Frankly, reasonable people and reasonable judges can disagree about whether fingerprinting should be admissible, given our current state of knowledge. The key point is that it is truly a difficult question. At a minimum, judges ought to feel an obligation to take these challenges seriously, more seriously than most of them, with the exception of Judge Pollak and Judge Michael, have to date. They should grapple explicitly and transparently with the difficult question of what to do with a technique that clearly has great power as an identification tool but whose claims have not been sufficiently tested according to the tenets of science.

== == ==

*BRIEF 1*:
In the passage on fingerprint evidence, which two judges are named as exceptions?
*BRIEF 2*:
Copy the passage on fingerprint evidence from "Frankly, reasonable people" to "tenets of science.".

Collected data entries:
== == ==

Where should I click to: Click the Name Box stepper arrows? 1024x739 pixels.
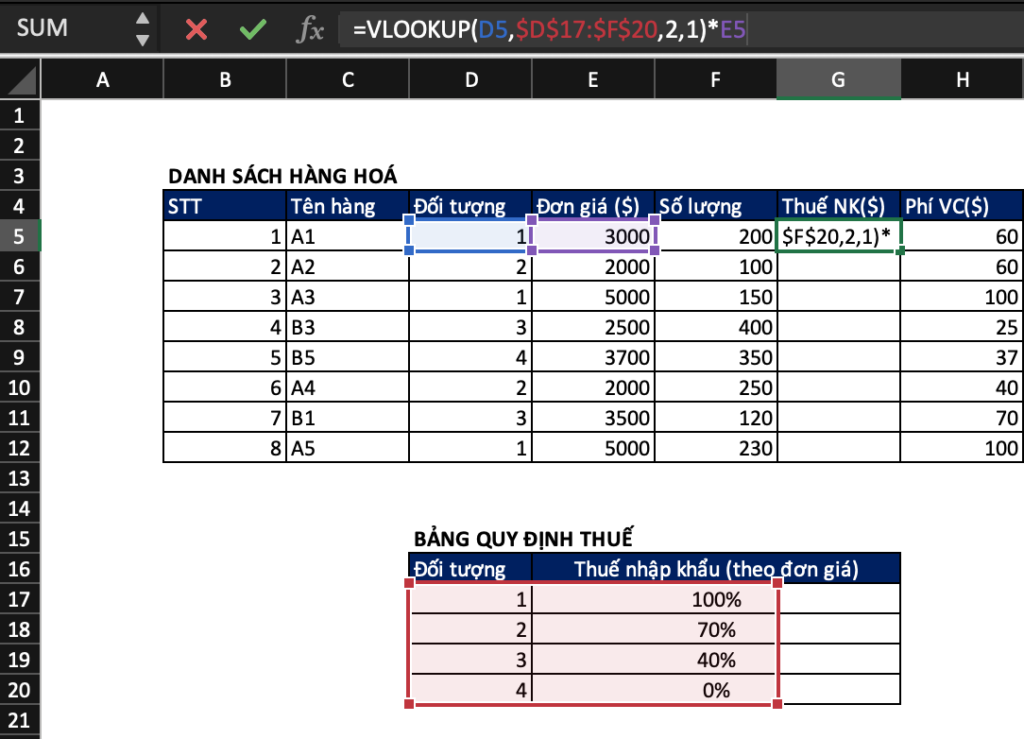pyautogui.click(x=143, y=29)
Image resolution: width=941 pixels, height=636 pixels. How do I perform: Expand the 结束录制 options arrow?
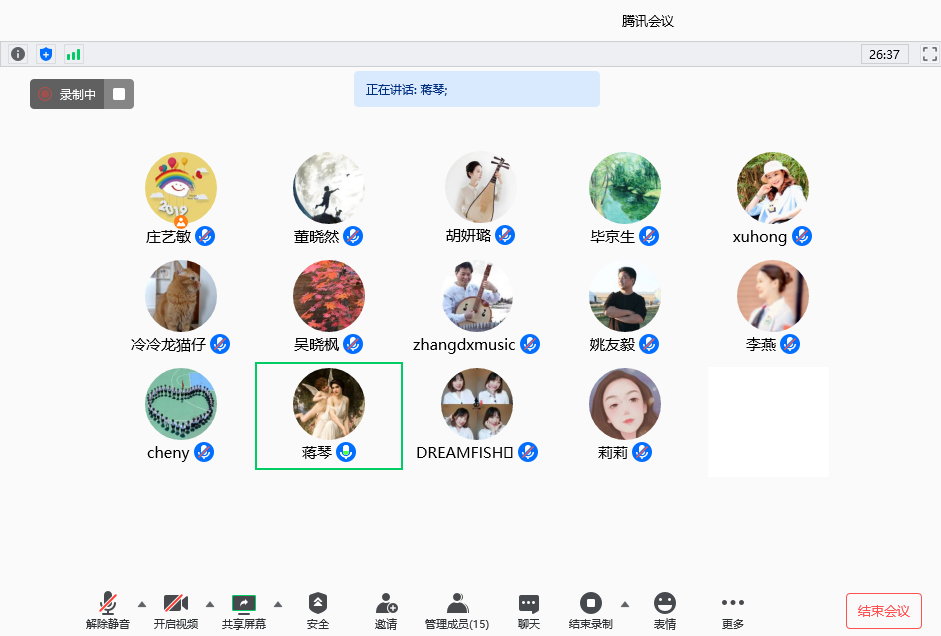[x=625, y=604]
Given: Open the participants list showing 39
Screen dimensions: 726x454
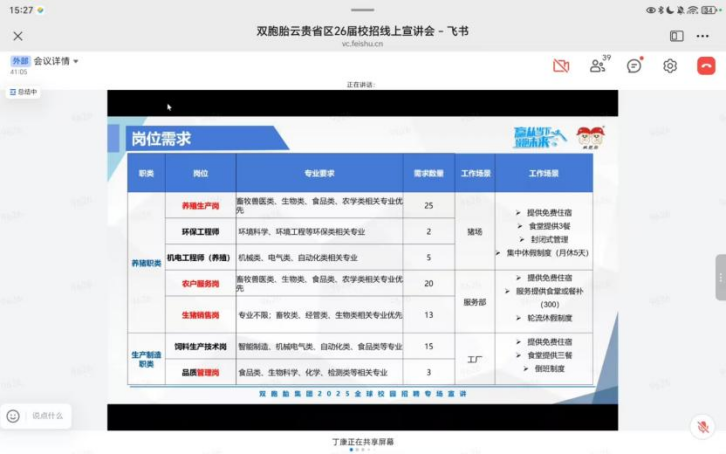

== == ==

*WRITTEN RESPONSE 1*:
Judge Pollak and Judge Michael.

*WRITTEN RESPONSE 2*:
Frankly, reasonable people and reasonable judges can disagree about whether fingerprinting should be admissible, given our current state of knowledge. The key point is that it is truly a difficult question. At a minimum, judges ought to feel an obligation to take these challenges seriously, more seriously than most of them, with the exception of Judge Pollak and Judge Michael, have to date. They should grapple explicitly and transparently with the difficult question of what to do with a technique that clearly has great power as an identification tool but whose claims have not been sufficiently tested according to the tenets of science.